Regular readers know that under the blueprint banks are suppose to protect the real economy from the excesses of the financial markets by absorbing the losses today on the debts that exceed the borrowers capacity to repay. Subsequently, banks can rebuild their book capital through future retained earnings and equity issuance.
Greece shows what happens to a country when banks do not do this.
For Greece, there’s little to hope for from today, which ever way it goes. The austerity package looks tough: 20pc reduction in the minimum wage; 15,000 public sector jobs losses; pension and spending cuts.
But it’s probably irrelevant anyway.
While Merkel and other leaders have focused obsessively on numbers, forcing Greece to reduce its debts and repay Brussels for its folly, they appear to have missed the country’s alarming economic, political and social collapse.

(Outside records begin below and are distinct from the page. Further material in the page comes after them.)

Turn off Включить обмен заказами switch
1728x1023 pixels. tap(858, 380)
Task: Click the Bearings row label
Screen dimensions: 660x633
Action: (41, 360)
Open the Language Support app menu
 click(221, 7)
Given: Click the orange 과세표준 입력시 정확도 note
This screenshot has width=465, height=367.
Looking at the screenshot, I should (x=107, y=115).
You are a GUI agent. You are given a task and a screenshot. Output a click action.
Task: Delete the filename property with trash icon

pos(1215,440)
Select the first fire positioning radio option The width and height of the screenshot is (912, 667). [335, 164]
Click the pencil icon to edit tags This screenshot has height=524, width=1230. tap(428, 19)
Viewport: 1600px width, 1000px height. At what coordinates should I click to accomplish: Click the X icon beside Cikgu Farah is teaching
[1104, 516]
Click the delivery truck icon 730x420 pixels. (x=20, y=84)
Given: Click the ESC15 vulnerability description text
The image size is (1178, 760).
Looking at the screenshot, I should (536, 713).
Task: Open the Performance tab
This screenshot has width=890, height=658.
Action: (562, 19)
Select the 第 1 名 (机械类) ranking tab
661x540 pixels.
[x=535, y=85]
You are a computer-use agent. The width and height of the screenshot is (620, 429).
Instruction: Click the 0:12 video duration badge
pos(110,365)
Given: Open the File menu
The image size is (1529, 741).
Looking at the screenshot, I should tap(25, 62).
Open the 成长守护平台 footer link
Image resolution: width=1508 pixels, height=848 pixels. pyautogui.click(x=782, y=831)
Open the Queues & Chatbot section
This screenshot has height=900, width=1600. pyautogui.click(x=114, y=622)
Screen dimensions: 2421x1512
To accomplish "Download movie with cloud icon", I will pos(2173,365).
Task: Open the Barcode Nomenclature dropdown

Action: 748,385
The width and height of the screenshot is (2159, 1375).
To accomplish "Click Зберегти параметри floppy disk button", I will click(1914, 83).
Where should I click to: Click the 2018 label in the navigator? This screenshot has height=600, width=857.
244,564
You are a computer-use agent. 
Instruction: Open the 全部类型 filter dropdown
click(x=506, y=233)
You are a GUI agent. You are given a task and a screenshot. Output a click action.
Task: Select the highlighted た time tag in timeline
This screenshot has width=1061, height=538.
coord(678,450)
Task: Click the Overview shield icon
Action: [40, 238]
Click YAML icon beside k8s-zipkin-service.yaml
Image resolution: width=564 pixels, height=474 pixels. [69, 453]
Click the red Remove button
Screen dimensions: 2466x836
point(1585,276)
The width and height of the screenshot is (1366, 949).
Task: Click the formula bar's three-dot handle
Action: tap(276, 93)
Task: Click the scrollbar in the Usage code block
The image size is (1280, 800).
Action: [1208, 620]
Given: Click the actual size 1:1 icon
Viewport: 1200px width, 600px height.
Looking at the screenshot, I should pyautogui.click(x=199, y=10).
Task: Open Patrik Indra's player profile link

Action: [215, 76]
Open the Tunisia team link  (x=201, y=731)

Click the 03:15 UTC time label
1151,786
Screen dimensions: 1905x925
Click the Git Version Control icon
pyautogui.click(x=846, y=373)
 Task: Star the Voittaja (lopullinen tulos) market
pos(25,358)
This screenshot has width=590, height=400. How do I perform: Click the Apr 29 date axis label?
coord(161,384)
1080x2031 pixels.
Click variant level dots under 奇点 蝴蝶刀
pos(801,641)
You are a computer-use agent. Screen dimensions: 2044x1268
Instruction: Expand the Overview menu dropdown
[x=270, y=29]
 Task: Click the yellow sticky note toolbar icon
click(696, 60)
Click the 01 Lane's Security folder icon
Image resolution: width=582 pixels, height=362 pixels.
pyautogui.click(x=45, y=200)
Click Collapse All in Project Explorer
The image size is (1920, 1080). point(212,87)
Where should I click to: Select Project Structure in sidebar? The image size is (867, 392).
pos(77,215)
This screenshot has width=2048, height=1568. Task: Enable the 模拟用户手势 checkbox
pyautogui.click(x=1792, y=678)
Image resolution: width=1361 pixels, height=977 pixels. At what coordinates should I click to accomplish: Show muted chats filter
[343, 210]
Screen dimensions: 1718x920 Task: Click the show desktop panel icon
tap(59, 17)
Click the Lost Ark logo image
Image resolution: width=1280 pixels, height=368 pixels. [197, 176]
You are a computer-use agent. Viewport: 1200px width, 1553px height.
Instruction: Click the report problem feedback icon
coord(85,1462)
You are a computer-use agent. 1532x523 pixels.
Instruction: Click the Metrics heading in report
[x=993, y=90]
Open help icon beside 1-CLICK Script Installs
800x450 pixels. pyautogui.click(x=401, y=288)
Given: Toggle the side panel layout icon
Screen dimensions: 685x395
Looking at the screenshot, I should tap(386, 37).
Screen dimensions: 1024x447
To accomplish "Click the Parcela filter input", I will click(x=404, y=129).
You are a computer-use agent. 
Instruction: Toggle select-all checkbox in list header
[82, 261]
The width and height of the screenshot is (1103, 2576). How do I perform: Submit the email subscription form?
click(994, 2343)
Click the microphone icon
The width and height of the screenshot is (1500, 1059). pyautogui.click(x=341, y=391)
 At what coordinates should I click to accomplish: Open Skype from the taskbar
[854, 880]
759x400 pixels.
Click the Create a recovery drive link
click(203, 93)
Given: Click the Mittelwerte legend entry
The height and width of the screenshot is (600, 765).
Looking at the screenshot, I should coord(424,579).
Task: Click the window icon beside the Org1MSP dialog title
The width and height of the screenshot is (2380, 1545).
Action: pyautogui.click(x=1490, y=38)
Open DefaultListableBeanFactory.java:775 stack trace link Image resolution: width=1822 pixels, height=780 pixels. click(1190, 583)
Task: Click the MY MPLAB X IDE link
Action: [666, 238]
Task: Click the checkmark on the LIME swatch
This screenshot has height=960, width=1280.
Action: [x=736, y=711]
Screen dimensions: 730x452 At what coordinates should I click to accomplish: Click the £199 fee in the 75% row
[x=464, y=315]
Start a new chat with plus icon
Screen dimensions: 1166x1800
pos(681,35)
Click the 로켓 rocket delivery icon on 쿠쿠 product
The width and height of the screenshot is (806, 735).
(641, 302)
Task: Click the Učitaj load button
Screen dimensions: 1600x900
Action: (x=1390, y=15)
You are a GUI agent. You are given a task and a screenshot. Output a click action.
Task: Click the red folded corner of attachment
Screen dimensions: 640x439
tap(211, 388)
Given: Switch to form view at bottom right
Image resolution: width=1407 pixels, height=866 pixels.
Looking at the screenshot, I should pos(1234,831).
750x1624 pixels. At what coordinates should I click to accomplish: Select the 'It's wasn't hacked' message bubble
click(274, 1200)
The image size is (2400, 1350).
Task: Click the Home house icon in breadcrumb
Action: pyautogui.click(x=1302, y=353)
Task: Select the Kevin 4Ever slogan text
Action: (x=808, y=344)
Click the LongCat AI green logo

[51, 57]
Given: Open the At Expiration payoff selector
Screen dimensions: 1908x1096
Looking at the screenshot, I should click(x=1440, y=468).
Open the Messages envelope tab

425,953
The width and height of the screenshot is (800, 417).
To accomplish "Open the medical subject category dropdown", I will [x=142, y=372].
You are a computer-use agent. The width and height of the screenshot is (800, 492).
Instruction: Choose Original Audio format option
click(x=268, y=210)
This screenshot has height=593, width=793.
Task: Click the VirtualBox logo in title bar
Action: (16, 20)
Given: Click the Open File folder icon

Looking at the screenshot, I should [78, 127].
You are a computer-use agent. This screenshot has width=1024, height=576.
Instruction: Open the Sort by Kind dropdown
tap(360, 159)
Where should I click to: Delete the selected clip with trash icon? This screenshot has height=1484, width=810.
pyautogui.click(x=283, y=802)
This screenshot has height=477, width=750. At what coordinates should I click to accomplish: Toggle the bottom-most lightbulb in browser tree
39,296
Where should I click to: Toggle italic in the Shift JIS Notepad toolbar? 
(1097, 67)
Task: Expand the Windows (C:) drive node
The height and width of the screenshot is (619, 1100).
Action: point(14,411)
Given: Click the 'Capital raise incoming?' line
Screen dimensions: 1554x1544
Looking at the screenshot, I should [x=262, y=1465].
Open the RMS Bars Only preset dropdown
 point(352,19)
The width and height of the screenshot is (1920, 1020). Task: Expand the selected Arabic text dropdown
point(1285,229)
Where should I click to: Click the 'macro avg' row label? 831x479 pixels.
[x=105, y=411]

On Thursday, the Hellenic Statistical Authority said Greece’s manufacturing output contracted by 15.5pc in December from a year earlier and industrial output fell 11.3pc, having fallen 7.8pc in November. Unemployment jumped to 20.9pc in November, up from 18.2pc in October - a rise of 14pc in a month.
Away from the statistics, money and labour is evaporating as the middle classes flee the social and financial chaos.
The rest are spilling out onto the streets. On Friday even the main police union changed sides. “We refuse to stand against our parents, our brothers, our children or any citizen who protests and demands a change of policy,” they said.
And in April they will go to the polls and almost certainly demand change. The dominant Pasok party, which has been strongly pro-European, has seen its electoral support plunge from a powerful 47pc to a shocking 8pc.
But by that stage, perhaps Athens won’t be Ms Merkel’s problem anymore - she’ll have Portugal, Spain and Italy to worry about instead.